16 For Paul had decided to sail past Ephesus so that he would not have to spend time in Asia; for he was hurrying to be in Jerusalem, if possible, on the day of Pentecost.

17 Maar hij zond van Milete naar Efeze, en hij ontbood de ouderlingen der Gemeente.

17 From Miletus he sent to Ephesus and called to him the elders of the church.

18 En als zij tot hem gekomen waren, zeide hij tot hen: Gijlieden weet, van den eersten dag af, dat ik in Azie ben aangekomen, hoe ik bij u den gansen tijd geweest ben;

18 And when they had come to him, he said to them,“You yourselves know, from the first day that I set foot in Asia, how I was with you the whole time,

19 Dienende den Heere met alle ootmoedigheid, en vele tranen, en verzoekingen, die mij overkomen zijn door de lagen der Joden;

19 serving the Lord with all humility and with tears and with trials which came upon me through the plots of the Jews;

20 Hoe ik niets achtergehouden heb van hetgeen nuttig was, dat ik u niet zou verkondigd en u geleerd hebben, in het openbaar en bij de huizen;

20 how I did not shrink from declaring to you anything that was profitable, and teaching you publicly and from house to house,

21 Betuigende, beiden Joden en Grieken, de bekering tot God en het geloof in onzen Heere Jezus Christus.

21 solemnly testifying to both Jews and Greeks of repentance toward God and faith in our Lord Jesus Christ.

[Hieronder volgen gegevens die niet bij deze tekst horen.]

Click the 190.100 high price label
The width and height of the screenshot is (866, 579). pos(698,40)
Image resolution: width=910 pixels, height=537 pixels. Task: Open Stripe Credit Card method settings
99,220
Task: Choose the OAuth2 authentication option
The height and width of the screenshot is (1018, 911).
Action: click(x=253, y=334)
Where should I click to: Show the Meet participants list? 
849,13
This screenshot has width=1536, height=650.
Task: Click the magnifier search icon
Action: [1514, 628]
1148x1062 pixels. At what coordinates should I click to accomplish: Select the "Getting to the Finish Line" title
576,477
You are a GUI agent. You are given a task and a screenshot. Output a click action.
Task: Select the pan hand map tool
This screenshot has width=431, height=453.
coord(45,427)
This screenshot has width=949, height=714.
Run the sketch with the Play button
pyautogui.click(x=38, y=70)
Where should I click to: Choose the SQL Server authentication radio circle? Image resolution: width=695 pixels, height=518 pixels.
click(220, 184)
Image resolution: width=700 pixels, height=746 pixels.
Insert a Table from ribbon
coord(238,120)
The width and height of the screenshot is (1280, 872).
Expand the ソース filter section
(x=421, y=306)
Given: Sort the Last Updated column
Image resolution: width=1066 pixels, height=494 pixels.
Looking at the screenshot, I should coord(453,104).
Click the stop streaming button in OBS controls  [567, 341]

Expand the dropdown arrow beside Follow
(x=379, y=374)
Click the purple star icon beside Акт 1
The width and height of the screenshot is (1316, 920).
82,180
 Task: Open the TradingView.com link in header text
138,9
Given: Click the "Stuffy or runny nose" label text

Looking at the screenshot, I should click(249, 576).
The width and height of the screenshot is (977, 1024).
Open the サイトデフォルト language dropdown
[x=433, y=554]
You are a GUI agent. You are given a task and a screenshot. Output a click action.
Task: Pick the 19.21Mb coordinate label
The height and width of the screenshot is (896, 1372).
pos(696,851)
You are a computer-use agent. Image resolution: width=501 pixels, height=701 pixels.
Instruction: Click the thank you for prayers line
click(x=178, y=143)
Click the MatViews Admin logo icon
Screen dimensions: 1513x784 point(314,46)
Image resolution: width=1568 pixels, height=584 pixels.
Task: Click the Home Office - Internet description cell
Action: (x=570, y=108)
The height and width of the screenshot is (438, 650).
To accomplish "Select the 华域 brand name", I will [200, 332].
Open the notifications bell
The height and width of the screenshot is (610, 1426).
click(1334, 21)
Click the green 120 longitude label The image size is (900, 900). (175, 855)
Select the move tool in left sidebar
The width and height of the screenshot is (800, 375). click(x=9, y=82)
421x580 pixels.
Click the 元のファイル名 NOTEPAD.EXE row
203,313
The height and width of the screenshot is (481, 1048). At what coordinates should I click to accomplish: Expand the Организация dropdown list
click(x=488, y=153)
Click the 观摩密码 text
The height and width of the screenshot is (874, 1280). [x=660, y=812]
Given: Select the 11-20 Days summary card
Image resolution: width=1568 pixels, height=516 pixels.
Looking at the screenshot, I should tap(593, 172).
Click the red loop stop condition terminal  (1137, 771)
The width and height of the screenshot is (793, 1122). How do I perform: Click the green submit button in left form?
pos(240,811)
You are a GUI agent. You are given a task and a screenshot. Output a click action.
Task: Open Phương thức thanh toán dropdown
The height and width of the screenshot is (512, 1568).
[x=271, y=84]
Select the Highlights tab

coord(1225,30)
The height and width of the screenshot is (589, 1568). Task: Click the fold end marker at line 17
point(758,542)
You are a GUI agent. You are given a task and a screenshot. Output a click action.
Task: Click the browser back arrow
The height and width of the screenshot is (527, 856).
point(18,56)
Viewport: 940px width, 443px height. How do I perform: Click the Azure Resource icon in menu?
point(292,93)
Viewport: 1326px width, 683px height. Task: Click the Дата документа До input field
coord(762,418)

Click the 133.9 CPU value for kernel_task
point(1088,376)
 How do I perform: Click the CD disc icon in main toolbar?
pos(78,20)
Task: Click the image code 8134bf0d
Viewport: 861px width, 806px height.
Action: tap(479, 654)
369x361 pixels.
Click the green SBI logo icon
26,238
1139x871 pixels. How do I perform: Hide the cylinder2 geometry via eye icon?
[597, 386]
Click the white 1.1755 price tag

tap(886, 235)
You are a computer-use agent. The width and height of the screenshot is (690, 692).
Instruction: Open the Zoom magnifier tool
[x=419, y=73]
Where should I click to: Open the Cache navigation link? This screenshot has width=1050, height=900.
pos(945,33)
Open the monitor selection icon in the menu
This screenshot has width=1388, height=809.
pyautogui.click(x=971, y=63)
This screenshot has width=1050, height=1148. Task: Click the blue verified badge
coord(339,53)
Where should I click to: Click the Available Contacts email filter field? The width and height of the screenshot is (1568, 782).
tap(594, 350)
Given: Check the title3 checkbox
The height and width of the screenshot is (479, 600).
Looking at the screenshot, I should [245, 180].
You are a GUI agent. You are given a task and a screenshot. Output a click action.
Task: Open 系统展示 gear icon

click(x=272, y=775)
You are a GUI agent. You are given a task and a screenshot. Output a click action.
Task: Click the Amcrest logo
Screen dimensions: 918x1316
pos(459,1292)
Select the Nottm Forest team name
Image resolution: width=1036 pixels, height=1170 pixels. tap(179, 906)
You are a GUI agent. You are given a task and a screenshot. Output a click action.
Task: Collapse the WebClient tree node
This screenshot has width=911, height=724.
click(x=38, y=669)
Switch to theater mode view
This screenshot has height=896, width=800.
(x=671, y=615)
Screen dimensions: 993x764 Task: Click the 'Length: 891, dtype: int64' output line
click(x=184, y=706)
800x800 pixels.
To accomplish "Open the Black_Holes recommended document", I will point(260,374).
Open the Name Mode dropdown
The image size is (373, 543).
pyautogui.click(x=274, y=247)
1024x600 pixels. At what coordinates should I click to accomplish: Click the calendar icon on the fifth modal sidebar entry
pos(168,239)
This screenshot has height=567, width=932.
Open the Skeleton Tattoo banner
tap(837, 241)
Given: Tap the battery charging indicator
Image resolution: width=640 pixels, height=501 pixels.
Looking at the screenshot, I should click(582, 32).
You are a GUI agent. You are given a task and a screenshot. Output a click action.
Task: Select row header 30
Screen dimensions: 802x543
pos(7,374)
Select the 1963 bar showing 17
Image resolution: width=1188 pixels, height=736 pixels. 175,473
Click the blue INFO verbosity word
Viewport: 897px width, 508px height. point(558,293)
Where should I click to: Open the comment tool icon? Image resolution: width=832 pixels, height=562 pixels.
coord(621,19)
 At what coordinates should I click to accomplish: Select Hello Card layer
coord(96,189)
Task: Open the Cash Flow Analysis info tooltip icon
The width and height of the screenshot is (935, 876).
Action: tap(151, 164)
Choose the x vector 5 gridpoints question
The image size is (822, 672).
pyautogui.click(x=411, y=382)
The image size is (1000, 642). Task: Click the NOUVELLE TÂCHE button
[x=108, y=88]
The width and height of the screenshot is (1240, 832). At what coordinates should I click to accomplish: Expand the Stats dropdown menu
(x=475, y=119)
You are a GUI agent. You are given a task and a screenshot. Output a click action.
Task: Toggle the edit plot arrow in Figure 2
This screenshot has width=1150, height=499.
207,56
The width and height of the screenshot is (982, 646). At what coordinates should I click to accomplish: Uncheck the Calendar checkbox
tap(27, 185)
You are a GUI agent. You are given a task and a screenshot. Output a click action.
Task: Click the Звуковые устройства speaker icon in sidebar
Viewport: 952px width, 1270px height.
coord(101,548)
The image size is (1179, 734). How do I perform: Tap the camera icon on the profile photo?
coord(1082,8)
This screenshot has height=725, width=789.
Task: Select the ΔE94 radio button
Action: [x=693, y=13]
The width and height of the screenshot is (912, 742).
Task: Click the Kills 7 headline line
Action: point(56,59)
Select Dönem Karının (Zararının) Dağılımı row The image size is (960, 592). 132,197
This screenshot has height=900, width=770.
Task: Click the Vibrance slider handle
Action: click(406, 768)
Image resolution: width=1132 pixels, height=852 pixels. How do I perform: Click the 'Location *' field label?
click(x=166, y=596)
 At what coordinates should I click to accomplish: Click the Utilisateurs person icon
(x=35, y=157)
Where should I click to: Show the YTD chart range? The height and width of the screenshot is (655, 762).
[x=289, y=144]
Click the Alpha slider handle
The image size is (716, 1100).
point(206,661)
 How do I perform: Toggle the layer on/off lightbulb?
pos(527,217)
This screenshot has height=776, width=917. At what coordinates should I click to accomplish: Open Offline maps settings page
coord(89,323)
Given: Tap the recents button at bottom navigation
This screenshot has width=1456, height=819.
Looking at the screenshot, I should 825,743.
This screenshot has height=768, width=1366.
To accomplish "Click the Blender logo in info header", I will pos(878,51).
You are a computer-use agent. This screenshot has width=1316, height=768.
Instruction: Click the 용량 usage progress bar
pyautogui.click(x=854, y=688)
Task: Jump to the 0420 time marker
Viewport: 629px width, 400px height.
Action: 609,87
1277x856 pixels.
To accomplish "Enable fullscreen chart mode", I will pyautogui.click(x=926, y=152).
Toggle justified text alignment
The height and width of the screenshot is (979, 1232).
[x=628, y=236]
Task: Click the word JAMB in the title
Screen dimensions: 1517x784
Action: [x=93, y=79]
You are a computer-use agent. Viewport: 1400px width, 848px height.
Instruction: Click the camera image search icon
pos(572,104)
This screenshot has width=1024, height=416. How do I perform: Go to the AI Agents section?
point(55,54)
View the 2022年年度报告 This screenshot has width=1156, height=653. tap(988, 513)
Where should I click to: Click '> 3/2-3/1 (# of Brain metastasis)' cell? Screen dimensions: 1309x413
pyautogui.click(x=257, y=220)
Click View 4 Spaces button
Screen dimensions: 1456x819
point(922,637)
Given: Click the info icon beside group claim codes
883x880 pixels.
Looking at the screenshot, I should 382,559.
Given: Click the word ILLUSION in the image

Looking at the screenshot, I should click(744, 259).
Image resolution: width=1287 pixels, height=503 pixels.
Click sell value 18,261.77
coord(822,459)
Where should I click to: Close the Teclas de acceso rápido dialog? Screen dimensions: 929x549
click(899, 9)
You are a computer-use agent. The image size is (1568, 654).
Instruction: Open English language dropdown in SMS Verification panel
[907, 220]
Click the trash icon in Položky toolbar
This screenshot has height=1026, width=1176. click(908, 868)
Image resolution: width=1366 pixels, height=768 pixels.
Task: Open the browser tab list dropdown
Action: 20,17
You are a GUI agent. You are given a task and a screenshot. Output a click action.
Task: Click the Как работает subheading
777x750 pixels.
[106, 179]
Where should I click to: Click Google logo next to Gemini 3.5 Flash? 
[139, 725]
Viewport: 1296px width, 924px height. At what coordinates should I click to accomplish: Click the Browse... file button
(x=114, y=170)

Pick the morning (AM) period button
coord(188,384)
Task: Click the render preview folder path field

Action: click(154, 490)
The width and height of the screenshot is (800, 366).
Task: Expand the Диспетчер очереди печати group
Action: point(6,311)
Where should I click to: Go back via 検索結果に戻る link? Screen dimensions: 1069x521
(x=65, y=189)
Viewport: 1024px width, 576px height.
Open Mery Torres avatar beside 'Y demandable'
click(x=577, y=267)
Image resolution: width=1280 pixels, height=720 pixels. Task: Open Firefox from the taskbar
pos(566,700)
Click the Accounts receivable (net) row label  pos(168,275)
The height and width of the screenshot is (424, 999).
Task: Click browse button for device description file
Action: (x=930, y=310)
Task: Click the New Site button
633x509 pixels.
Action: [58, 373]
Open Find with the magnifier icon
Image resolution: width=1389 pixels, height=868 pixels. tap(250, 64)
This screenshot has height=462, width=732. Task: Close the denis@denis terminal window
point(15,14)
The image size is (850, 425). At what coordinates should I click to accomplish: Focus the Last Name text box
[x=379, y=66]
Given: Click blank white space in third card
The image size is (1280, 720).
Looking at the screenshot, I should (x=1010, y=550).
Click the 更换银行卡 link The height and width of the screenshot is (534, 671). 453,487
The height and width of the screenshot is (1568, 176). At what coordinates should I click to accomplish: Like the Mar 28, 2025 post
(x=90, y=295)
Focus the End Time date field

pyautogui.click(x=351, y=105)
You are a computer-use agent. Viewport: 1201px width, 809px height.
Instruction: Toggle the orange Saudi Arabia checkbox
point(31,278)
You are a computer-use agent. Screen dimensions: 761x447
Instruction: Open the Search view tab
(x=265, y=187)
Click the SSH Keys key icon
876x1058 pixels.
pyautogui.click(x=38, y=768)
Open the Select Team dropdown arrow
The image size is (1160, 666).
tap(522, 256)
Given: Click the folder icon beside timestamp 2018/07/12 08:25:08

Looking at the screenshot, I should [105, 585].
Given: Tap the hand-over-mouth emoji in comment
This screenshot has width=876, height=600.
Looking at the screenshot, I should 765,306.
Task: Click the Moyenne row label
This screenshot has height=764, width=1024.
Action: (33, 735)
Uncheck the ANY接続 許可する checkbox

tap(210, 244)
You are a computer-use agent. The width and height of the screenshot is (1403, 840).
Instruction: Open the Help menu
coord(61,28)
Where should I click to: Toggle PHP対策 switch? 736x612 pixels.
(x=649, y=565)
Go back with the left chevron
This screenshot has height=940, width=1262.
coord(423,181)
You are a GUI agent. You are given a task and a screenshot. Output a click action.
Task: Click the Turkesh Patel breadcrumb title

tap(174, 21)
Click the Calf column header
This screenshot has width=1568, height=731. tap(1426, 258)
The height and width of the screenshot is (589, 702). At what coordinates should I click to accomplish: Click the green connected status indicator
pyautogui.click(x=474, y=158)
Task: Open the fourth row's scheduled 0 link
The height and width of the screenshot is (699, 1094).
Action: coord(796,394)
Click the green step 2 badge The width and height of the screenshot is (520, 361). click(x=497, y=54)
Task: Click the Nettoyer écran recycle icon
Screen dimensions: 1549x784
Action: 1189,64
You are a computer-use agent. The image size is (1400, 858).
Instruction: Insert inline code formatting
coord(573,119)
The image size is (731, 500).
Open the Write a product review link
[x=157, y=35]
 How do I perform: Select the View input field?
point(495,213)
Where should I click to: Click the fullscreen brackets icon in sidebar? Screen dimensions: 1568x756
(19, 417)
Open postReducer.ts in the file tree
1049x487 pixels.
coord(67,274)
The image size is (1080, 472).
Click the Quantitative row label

22 En nu ziet, ik, gebonden zijnde door den Geest, reis naar Jeruzalem, niet wetende, wat mij daar ontmoeten zal;

22 And now, behold, bound by the Spirit, I am on my way to Jerusalem, not knowing what will happen to me there,

23 Dan dat de Heilige Geest van stad tot stad betuigt, zeggende, dat mij banden en verdrukkingen aanstaande zijn.

23 except that the Holy Spirit solemnly testifies to me in every city, saying that bonds and afflictions await me.

24 Maar ik acht op geen ding, noch houde mijn leven dierbaar voor mijzelven, opdat ik mijn loop met blijdschap mag volbrengen, en den dienst, welken ik van den Heere Jezus ontvangen heb, om te betuigen het Evangelie der genade Gods.

24 But I do not consider my life of any account as dear to myself, so that I may finish my course and the ministry which I received from the Lord Jesus, to testify solemnly of the gospel of the grace of God.

25 En nu ziet, ik weet, dat gij allen, waar ik doorgegaan ben, predikende het Koninkrijk Gods, mijn aangezicht niet meer zien zult.

25 “And now, behold, I know that all of you, among whom I went about preaching the kingdom, will no longer see my face.

26 Daarom betuig ik ulieden op deze huidigen dag, dat ik rein ben van het bloed van u allen.

26 Therefore, I testify to you this day that I am innocent of the blood of all men.

27 Want ik heb niet achtergehouden, dat ik u niet zou verkondigd hebben al den raad Gods.

27 For I did not shrink from declaring to you the whole purpose of God.

28 Zo hebt dan acht op uzelven en op de gehele kudde, over dewelke u de Heilige Geest tot opzieners gesteld heeft, om de Gemeente Gods te weiden, welke Hij verkregen heeft door Zijn eigen bloed.

28 Be on guard for yourselves and for all the flock, among which the Holy Spirit has made you overseers, to shepherd the church of God which He purchased with His own blood.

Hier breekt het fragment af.